Last - it takes a long time from the time Google gets the complaint, until its posted as a valid DMCA at chilling effects (which is where Google would link that bottom of the page statement to)
Typically it can take two months for the process unless the filer of the complaint knows the ins and outs of Googles organization and hidden fax numbers

ALbino

4:07 am on May 10, 2005 (gmt 0)

10+ Year Member



Only slightly on topic, but mostly off:

Anybody know of a way to file a similar DMCA complaint with Yahoo?

AL.

jaffstar

6:48 am on May 10, 2005 (gmt 0)

WebmasterWorld Senior Member 10+ Year Member



Yes, I have done it with yahoo as well. They were not as good as Google.

[docs.yahoo.com...]

moftary

11:05 am on May 10, 2005 (gmt 0)

10+ Year Member



moftary - in answer to your original question - the first place I would look is the chilling effects website - that is where Google posts the DMCAs that they do agree with.

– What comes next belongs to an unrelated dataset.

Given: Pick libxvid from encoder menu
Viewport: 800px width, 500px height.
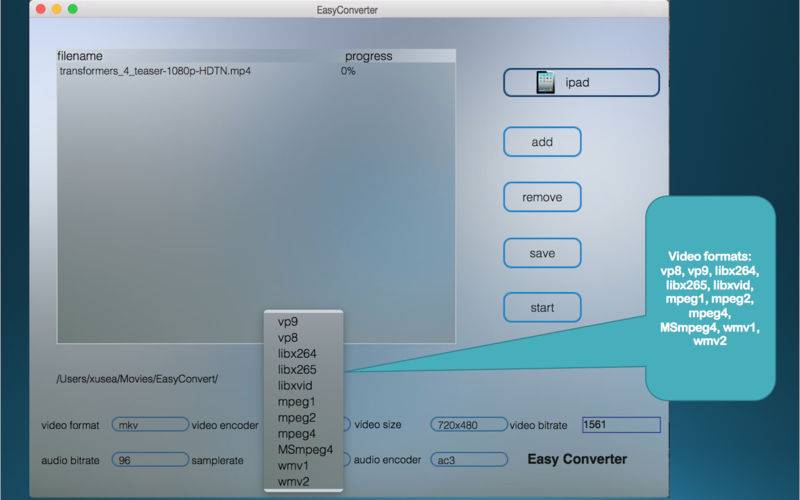Looking at the screenshot, I should click(x=296, y=386).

As I stated, when I click on the DMCA complain link, it leads me to a page saying that "the notice is not yet available". I contacted Google about that three days ago and havent yet received a reply.

moftary

12:43 am on May 17, 2005 (gmt 0)

10+ Year Member



To follow up with this issue, I have received an explaination from Google saying that the removed website was bluhbluh.com and has nothing to do with me. They sent me also the DMCA complain and it was ironically regarding some celebrities and adult sites! It has nothing to do with my business, shortly.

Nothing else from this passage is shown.